▸ **WHAT THE TASK ASKS**
Retype the full set of records. Keep every character identical.

▸ **DATA FOR REVIEW**
* * * * *

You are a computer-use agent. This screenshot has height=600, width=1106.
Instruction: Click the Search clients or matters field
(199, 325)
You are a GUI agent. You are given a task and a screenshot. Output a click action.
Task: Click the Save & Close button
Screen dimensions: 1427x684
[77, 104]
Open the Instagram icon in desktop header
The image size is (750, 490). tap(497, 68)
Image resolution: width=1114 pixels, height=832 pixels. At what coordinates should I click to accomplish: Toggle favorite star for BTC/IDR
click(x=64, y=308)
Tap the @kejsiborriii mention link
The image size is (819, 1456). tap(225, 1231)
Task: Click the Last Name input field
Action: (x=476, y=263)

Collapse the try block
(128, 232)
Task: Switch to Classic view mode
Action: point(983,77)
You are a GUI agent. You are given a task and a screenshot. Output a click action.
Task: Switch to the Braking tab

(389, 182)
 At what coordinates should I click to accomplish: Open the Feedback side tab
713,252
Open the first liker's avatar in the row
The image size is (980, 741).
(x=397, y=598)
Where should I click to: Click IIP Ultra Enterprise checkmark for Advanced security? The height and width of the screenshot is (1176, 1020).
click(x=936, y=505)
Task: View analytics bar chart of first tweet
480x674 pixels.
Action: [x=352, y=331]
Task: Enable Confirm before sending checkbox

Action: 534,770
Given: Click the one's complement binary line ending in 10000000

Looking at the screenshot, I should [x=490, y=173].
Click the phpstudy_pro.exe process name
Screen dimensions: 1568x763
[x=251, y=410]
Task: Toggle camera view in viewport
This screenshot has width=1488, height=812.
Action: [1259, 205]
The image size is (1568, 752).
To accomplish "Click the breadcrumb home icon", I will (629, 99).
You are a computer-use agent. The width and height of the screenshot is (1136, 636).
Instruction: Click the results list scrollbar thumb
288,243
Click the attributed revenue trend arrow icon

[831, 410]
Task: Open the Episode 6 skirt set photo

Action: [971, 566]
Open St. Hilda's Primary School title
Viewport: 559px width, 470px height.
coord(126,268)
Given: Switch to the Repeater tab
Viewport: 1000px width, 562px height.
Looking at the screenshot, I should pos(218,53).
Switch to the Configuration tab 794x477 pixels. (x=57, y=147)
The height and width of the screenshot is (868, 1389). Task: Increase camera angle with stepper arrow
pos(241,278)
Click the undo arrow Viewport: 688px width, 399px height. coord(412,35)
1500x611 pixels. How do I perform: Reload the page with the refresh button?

* * * * *

▸ **SOLUTION FOR THIS TASK**
You are a computer-use agent. This screenshot has height=600, width=1106.
Instruction: Click the Search clients or matters field
(199, 325)
You are a GUI agent. You are given a task and a screenshot. Output a click action.
Task: Click the Save & Close button
Screen dimensions: 1427x684
[77, 104]
Open the Instagram icon in desktop header
The image size is (750, 490). tap(497, 68)
Image resolution: width=1114 pixels, height=832 pixels. At what coordinates should I click to accomplish: Toggle favorite star for BTC/IDR
click(x=64, y=308)
Tap the @kejsiborriii mention link
The image size is (819, 1456). tap(225, 1231)
Task: Click the Last Name input field
Action: (x=476, y=263)

Collapse the try block
(128, 232)
Task: Switch to Classic view mode
Action: point(983,77)
You are a GUI agent. You are given a task and a screenshot. Output a click action.
Task: Switch to the Braking tab

(389, 182)
 At what coordinates should I click to accomplish: Open the Feedback side tab
713,252
Open the first liker's avatar in the row
The image size is (980, 741).
(x=397, y=598)
Where should I click to: Click IIP Ultra Enterprise checkmark for Advanced security? The height and width of the screenshot is (1176, 1020).
click(x=936, y=505)
Task: View analytics bar chart of first tweet
480x674 pixels.
Action: [x=352, y=331]
Task: Enable Confirm before sending checkbox

Action: 534,770
Given: Click the one's complement binary line ending in 10000000

Looking at the screenshot, I should [x=490, y=173].
Click the phpstudy_pro.exe process name
Screen dimensions: 1568x763
[x=251, y=410]
Task: Toggle camera view in viewport
This screenshot has width=1488, height=812.
Action: [1259, 205]
The image size is (1568, 752).
To accomplish "Click the breadcrumb home icon", I will (629, 99).
You are a computer-use agent. The width and height of the screenshot is (1136, 636).
Instruction: Click the results list scrollbar thumb
288,243
Click the attributed revenue trend arrow icon

[831, 410]
Task: Open the Episode 6 skirt set photo

Action: [971, 566]
Open St. Hilda's Primary School title
Viewport: 559px width, 470px height.
coord(126,268)
Given: Switch to the Repeater tab
Viewport: 1000px width, 562px height.
Looking at the screenshot, I should pos(218,53).
Switch to the Configuration tab 794x477 pixels. (x=57, y=147)
The height and width of the screenshot is (868, 1389). Task: Increase camera angle with stepper arrow
pos(241,278)
Click the undo arrow Viewport: 688px width, 399px height. coord(412,35)
1500x611 pixels. How do I perform: Reload the page with the refresh button?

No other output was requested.